Stored data entries:
---

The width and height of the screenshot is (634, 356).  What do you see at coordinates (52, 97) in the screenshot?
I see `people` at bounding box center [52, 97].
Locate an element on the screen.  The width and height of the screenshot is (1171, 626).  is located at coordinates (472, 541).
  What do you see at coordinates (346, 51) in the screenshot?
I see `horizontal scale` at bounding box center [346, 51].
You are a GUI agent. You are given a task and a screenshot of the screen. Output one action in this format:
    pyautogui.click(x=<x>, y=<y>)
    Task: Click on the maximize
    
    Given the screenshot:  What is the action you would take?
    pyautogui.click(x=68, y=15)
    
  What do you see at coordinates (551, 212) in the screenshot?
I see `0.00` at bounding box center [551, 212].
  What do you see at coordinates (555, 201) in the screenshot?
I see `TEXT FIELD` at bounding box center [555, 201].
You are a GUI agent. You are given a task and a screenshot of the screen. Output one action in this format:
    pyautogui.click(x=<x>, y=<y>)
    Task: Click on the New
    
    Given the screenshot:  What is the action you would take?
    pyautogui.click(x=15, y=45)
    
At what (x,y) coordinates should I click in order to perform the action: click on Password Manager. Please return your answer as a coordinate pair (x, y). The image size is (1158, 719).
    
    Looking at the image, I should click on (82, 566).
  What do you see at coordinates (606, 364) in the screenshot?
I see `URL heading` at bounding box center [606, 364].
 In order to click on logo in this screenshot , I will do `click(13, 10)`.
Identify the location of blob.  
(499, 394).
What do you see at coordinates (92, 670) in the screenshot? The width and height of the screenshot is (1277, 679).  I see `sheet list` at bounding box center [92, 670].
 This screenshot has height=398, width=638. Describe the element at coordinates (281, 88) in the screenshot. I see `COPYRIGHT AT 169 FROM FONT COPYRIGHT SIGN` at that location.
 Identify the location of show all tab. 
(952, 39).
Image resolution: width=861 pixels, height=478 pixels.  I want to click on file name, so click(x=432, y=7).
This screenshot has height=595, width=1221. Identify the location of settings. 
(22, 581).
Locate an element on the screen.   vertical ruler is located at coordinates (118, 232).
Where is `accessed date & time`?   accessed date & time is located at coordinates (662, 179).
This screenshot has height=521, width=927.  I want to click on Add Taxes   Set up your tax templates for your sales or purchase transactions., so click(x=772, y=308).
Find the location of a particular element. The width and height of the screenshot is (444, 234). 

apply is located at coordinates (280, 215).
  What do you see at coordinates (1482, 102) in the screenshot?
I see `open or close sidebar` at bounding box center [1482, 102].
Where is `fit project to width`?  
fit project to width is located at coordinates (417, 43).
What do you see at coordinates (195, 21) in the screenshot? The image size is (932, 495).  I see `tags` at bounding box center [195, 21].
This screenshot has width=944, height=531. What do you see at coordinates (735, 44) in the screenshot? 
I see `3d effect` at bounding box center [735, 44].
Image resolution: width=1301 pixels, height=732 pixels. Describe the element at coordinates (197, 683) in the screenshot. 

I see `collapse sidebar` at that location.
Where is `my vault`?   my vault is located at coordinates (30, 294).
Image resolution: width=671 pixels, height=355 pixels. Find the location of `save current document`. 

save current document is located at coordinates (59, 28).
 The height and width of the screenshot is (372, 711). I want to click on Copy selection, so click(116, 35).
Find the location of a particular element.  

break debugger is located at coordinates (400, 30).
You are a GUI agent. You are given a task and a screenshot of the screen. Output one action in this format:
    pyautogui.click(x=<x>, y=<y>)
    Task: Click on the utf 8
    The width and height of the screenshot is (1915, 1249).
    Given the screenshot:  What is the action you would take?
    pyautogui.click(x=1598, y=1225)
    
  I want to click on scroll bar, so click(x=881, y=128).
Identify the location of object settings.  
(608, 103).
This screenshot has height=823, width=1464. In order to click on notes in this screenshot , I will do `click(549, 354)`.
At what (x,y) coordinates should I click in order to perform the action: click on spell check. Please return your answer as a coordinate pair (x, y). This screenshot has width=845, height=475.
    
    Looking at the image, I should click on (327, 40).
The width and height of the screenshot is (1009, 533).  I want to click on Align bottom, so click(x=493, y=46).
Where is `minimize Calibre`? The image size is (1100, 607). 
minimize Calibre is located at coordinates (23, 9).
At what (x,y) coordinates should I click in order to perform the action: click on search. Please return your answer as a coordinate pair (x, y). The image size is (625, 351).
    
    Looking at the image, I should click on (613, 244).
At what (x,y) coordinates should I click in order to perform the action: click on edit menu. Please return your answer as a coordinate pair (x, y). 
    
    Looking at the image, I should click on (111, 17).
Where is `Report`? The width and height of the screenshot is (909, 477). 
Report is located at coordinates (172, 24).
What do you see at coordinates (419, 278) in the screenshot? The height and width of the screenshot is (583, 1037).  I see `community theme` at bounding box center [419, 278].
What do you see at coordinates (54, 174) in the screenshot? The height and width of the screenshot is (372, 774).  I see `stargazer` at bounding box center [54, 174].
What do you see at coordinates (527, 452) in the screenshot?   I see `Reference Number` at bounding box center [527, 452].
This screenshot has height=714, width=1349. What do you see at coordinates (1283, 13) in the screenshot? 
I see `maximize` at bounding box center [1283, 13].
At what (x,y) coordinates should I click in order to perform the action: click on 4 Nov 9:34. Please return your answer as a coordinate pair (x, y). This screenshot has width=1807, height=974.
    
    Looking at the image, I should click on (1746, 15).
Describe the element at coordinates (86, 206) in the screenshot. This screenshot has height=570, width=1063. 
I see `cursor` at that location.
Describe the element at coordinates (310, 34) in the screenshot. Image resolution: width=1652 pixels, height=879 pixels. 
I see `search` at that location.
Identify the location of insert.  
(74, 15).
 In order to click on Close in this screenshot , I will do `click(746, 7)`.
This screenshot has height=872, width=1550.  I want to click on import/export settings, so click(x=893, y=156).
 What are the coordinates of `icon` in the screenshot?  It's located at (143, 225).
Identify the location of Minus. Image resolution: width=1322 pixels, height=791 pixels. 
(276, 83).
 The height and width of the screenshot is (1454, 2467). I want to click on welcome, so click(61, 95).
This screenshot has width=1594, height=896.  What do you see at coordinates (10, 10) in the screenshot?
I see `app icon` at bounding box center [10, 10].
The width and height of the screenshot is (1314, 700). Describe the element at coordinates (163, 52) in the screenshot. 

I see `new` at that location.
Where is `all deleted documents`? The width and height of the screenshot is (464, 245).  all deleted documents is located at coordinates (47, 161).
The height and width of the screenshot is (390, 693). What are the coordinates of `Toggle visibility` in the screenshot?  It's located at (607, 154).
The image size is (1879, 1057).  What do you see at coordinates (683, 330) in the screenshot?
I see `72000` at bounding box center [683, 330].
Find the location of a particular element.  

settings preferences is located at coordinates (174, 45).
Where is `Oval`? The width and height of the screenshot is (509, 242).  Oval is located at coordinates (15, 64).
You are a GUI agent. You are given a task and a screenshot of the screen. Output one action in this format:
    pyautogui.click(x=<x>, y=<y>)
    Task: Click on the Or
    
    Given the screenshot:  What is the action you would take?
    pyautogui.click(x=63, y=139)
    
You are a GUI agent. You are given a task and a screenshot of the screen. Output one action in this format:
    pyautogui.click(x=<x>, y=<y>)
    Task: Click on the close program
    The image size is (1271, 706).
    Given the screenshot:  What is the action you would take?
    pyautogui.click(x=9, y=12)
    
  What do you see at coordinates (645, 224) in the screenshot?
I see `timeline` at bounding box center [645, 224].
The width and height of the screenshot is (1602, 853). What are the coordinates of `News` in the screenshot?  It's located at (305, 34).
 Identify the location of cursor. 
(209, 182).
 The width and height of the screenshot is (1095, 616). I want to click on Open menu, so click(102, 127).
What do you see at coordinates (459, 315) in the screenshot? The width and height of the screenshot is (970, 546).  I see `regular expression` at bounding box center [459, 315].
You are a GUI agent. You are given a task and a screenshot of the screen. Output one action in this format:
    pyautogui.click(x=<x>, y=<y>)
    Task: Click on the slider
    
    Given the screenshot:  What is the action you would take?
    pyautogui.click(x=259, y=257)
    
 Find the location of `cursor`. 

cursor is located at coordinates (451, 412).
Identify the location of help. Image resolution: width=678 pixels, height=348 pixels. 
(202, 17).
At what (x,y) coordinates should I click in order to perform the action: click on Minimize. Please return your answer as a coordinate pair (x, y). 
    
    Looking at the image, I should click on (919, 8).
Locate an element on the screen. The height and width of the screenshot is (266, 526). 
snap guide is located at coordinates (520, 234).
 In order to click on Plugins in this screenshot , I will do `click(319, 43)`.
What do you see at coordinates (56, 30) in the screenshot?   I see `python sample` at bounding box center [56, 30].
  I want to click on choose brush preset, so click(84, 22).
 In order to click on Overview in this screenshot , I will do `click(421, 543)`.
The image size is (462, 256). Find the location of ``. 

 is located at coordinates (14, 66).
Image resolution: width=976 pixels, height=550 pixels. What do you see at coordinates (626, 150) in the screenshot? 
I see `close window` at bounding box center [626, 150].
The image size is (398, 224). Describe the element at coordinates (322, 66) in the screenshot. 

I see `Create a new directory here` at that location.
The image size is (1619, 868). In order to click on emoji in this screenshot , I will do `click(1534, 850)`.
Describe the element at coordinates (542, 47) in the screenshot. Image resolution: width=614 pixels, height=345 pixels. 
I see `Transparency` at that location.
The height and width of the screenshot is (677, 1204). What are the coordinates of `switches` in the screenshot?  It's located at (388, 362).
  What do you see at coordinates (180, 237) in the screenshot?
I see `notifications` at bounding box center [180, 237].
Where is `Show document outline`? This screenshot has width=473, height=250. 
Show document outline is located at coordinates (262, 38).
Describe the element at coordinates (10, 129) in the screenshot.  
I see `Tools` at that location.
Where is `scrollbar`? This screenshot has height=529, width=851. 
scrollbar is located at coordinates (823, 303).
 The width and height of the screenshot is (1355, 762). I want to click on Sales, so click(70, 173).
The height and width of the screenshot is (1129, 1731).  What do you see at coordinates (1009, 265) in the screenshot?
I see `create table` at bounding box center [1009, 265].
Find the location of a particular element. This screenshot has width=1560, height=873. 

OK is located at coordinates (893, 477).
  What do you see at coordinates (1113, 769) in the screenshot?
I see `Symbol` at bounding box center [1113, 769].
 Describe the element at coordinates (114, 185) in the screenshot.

---

Recast the lines of the items above as a Markdown table with the columns "Row" and "Line," numbering each row and omitting blank lines. Begin at the line that contains "The width and height of the screenshot is (1314, 700)." and stop after the line that contains "pyautogui.click(x=63, y=139)".

| Row | Line |
|---|---|
| 1 | The width and height of the screenshot is (1314, 700). Describe the element at coordinates (163, 52) in the screenshot.  |
| 2 | I see `new` at that location. |
| 3 | Where is `all deleted documents`? The width and height of the screenshot is (464, 245).  all deleted documents is located at coordinates (47, 161). |
| 4 | The height and width of the screenshot is (390, 693). What are the coordinates of `Toggle visibility` in the screenshot?  It's located at (607, 154). |
| 5 | The image size is (1879, 1057).  What do you see at coordinates (683, 330) in the screenshot? |
| 6 | I see `72000` at bounding box center [683, 330]. |
| 7 | Find the location of a particular element.   |
| 8 | settings preferences is located at coordinates (174, 45). |
| 9 | Where is `Oval`? The width and height of the screenshot is (509, 242).  Oval is located at coordinates (15, 64). |
| 10 | You are a GUI agent. You are given a task and a screenshot of the screen. Output one action in this format: |
| 11 |     pyautogui.click(x=<x>, y=<y>) |
| 12 |     Task: Click on the Or |
| 13 |     Given the screenshot:  What is the action you would take? |
| 14 |     pyautogui.click(x=63, y=139) |